Fragmento
══════════

Cuando estalló la Segunda Guerra, Coward adaptó su perfil a los nuevos tiempos, sin nostalgias aristocratizantes (como la de Evelyn Waugh) por la belle époque, comprometiéndose a fondo con la causa aliada: guionista, productor, codirector (con David Lean) y protagonista de In Which We Serve (1942), interpretando a un capitán naval capaz de disparar, alternativamente, balas antiaéreas y agudezas de grueso calibre contra los nazis sin perder ni por un momento la compostura..., anticipándose, por cierto, al John Steed de Los vengadores, puente perfecto entre el high camp y la sensibilidad del swingin London, que ensalzaría a Coward como un inapreciable icono pop: ligereza, frivolidad, elegancia.

Pero Coward, como Wilde (el padre del wit anglosajón) ya no estaba allí para verlo. Había escapado (Estados Unidos, Bermudas, Jamaica y Montreux fueron sus sucesivas residencias) de una Inglaterra que persiguió su opción sexual, que censuró sus obras por inmorales y que, hasta la recuperación iniciada por Olivier y Tynan, le negó cualquier tipo de reconocimiento oficial: tenía demasiado éxito comercial, pecado imperdonable. Hubo también, a partir de los ochenta, otra dudosa forma de recuperación por parte de los directores más jóvenes: la tendencia a contemplar sus obras como gay masquerades, como si sus personajes femeninos fueran, en realidad, homosexuales camuflados para evitar la censura de la época. "Si el tío Noël no se atrevió a sacar a sus criaturas del armario, nosotros lo haremos por él"; tal parecía ser la consigna, que culminó hará cuatro año en la versión militantemente gay (fantástica, por otra parte) de Design for living, presentada por Sean Mathias en la Donmar Warehouse.

- 2. Ni contigo ni sin ti. Private lives (Vides privades), la comedia que ha elegido Paco Mir para abrir temporada en el Borràs, en una triple producción de Focus, Tricicle y Gay Mercader, se estrenó en agosto de 1930 en el King's Theatre de Edimburgo, la misma sala que, justo sesenta años más tarde, acaba de acoger las polémicas y vivísimas Barbaric comedies de Valle y Bieito. El propio Coward interpretaba a Elyot; Gertrude Lawrence era Amanda; Lawrence Olivier era Victor y Adrianne Allen era Sybil. En castellano, Vidas privadas fue, para muchos, como me recordaba Benach la otra noche, el recuerdo de la gran Conchita Montes, una de las mejores Amandas imaginables. Si no recuerdo mal, a finales de los ochenta hubo, en Artenbrut, una puesta en escena de Jaume Melendres, y otra en 1991, en Valencia, dirigida por Anna Güell. (Hará un par de temporadas, ahora que me acuerdo, se repuso Un espíritu burlón en el Goya, pero, salvo por la descoyuntadísima y siempre adorable María Isbert, prefiero no acordarme: podía haberse llamado Fantasmas en la casa de los Martínez.)

══════════

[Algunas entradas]
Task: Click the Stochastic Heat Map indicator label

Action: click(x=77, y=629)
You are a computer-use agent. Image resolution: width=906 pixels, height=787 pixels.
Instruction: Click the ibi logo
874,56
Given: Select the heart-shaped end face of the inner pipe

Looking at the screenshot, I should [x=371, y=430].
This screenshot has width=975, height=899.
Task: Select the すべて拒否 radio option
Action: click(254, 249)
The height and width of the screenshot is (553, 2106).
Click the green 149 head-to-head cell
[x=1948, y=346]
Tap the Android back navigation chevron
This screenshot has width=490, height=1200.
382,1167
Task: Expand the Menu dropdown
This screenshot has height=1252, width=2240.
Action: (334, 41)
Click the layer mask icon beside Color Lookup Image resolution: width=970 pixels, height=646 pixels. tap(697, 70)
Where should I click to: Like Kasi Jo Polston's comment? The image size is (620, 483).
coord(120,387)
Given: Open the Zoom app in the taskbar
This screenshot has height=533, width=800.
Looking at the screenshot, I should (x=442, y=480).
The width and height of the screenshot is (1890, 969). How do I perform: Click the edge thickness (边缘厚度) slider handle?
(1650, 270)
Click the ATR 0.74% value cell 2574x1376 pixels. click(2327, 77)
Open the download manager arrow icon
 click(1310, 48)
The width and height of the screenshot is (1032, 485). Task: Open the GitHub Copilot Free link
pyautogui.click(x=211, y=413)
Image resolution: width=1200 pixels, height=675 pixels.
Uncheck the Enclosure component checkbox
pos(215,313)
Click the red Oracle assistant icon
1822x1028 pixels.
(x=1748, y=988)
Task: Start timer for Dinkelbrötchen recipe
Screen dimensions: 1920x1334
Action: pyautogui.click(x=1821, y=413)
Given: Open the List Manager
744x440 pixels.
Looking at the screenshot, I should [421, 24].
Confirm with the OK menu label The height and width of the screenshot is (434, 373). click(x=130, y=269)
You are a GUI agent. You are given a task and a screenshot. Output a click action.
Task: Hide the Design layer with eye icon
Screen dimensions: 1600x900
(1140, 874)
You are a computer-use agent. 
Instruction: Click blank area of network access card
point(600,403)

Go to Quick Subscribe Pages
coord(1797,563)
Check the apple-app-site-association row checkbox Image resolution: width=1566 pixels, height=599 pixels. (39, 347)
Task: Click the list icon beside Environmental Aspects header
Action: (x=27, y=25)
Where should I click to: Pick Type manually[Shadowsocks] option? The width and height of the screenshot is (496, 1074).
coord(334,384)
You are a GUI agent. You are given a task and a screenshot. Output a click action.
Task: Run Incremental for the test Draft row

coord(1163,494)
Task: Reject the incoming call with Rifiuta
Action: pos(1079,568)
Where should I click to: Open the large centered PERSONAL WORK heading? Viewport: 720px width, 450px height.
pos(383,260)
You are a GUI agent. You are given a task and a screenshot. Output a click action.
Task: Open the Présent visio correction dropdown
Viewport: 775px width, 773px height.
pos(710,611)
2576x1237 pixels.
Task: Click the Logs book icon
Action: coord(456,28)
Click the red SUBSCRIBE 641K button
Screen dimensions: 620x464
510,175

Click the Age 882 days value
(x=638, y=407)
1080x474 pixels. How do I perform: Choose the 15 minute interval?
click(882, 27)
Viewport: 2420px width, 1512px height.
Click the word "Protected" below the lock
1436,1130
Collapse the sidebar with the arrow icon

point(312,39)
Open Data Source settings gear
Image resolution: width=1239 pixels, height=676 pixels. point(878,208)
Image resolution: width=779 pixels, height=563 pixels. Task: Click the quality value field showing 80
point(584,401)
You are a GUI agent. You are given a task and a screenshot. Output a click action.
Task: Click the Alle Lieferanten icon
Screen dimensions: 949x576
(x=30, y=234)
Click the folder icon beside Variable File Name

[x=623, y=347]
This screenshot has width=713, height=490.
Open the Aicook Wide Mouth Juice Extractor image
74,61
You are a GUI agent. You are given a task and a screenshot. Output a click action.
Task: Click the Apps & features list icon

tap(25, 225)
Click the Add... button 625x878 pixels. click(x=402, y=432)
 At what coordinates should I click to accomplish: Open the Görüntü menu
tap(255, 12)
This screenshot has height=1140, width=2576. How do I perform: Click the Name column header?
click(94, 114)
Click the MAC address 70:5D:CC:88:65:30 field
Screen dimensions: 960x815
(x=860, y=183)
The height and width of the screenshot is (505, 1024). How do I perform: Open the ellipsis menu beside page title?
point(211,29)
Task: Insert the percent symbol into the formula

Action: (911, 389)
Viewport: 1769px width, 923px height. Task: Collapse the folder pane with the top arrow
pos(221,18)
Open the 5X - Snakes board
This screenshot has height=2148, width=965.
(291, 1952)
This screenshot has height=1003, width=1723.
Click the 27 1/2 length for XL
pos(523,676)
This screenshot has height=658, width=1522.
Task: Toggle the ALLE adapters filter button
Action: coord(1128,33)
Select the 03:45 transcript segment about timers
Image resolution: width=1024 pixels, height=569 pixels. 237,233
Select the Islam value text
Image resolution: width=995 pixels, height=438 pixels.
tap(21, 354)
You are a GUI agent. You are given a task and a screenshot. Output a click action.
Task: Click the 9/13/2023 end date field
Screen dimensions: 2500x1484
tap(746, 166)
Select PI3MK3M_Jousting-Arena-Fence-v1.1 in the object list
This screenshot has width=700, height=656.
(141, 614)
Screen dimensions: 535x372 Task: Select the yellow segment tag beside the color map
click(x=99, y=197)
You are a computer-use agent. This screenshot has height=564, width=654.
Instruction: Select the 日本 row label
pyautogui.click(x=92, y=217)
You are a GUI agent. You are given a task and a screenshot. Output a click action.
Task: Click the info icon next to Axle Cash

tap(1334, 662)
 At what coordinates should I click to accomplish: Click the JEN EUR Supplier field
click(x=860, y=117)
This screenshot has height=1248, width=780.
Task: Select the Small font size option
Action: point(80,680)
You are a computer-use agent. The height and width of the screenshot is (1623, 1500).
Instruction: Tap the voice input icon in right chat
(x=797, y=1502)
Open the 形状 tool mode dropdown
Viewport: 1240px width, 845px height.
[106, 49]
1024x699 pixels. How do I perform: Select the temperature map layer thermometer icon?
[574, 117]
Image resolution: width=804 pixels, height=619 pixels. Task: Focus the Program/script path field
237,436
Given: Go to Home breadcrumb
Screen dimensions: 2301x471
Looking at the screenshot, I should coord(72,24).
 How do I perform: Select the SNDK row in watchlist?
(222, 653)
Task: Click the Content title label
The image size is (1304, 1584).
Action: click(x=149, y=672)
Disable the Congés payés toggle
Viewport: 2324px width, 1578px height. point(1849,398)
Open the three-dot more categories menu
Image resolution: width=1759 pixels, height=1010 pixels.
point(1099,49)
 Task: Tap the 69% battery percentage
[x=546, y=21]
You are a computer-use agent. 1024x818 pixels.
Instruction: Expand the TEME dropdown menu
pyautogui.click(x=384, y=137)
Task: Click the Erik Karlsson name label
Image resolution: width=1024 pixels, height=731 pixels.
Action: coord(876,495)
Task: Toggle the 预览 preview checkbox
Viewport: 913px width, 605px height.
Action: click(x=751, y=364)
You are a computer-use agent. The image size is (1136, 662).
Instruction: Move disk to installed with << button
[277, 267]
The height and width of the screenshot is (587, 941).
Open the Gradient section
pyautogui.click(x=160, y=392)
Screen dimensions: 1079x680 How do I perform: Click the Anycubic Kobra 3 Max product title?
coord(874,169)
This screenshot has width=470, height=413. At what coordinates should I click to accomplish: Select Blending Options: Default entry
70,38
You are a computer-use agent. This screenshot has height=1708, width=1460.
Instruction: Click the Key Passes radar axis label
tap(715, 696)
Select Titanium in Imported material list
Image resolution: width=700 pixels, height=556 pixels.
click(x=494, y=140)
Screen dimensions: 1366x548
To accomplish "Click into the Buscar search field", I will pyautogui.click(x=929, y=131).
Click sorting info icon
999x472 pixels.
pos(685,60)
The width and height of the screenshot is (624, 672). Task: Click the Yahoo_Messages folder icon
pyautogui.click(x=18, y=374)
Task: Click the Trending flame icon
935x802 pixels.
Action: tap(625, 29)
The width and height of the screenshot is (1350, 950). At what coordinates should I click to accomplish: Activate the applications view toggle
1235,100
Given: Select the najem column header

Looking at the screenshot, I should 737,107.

══════════

Trabajo por hacer
**A.** Según el fragmento, ¿en qué teatro se estrenó Private lives?
**B.** Reproduce las entradas tal cual, empezando por su primera línea y deteniéndote después de la línea que contiene "pyautogui.click(x=211, y=413)", incluida esta.

Resultados por tarea
**A.** En el King's Theatre de Edimburgo.

**B.**
Task: Click the Stochastic Heat Map indicator label

Action: click(x=77, y=629)
You are a computer-use agent. Image resolution: width=906 pixels, height=787 pixels.
Instruction: Click the ibi logo
874,56
Given: Select the heart-shaped end face of the inner pipe

Looking at the screenshot, I should [x=371, y=430].
This screenshot has width=975, height=899.
Task: Select the すべて拒否 radio option
Action: click(254, 249)
The height and width of the screenshot is (553, 2106).
Click the green 149 head-to-head cell
[x=1948, y=346]
Tap the Android back navigation chevron
This screenshot has width=490, height=1200.
382,1167
Task: Expand the Menu dropdown
This screenshot has height=1252, width=2240.
Action: (334, 41)
Click the layer mask icon beside Color Lookup Image resolution: width=970 pixels, height=646 pixels. tap(697, 70)
Where should I click to: Like Kasi Jo Polston's comment? The image size is (620, 483).
coord(120,387)
Given: Open the Zoom app in the taskbar
This screenshot has height=533, width=800.
Looking at the screenshot, I should (x=442, y=480).
The width and height of the screenshot is (1890, 969). How do I perform: Click the edge thickness (边缘厚度) slider handle?
(1650, 270)
Click the ATR 0.74% value cell 2574x1376 pixels. click(2327, 77)
Open the download manager arrow icon
 click(1310, 48)
The width and height of the screenshot is (1032, 485). Task: Open the GitHub Copilot Free link
pyautogui.click(x=211, y=413)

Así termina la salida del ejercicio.